[Dataset entries]
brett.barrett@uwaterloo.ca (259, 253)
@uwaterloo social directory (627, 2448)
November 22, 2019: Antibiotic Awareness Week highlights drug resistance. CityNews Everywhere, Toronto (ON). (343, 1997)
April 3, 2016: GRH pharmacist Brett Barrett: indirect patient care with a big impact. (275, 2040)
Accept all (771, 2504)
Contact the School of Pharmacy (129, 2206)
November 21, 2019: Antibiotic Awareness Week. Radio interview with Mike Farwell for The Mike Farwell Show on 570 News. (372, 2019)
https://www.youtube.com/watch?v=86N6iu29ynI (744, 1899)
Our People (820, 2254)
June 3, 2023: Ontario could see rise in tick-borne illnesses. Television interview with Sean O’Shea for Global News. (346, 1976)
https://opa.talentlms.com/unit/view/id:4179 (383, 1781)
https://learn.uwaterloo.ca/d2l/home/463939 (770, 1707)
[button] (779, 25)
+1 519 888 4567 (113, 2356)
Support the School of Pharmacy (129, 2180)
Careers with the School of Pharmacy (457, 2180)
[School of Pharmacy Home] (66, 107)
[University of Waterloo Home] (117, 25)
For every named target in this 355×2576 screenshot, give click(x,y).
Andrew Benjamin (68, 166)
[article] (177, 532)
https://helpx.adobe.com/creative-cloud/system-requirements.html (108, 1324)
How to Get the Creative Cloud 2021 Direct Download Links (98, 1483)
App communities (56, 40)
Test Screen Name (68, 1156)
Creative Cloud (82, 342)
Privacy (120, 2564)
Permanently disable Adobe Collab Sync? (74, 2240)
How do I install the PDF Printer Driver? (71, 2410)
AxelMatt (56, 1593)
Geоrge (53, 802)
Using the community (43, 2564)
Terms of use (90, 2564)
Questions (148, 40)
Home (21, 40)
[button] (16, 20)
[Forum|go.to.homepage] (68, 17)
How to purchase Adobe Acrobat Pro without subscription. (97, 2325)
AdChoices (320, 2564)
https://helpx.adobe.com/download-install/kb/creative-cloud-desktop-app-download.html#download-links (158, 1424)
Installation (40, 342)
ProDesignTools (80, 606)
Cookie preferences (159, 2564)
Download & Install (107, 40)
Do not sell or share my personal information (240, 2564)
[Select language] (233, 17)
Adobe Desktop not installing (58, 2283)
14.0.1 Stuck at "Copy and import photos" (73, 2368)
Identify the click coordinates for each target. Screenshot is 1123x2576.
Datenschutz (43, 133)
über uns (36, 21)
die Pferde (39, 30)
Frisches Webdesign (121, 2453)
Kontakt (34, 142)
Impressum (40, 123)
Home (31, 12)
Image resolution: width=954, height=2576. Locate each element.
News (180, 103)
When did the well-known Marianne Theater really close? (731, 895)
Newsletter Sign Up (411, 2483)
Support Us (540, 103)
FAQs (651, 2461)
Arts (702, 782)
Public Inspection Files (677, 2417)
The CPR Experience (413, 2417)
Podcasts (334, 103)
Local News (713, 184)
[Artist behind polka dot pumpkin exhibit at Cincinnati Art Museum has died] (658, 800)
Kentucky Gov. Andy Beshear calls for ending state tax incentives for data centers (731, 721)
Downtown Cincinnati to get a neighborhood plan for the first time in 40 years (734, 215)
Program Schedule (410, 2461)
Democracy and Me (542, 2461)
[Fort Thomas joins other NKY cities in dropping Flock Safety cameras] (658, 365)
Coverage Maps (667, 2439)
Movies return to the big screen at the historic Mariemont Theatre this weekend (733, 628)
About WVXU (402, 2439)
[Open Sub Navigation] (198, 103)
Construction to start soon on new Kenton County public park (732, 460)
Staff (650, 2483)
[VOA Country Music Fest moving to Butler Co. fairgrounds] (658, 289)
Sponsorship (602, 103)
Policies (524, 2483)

What is required →
Please output an exact copy of the lines above, from the opening line of the data down to the line that contains "Contact the School of Pharmacy (129, 2206)".

Output →
brett.barrett@uwaterloo.ca (259, 253)
@uwaterloo social directory (627, 2448)
November 22, 2019: Antibiotic Awareness Week highlights drug resistance. CityNews Everywhere, Toronto (ON). (343, 1997)
April 3, 2016: GRH pharmacist Brett Barrett: indirect patient care with a big impact. (275, 2040)
Accept all (771, 2504)
Contact the School of Pharmacy (129, 2206)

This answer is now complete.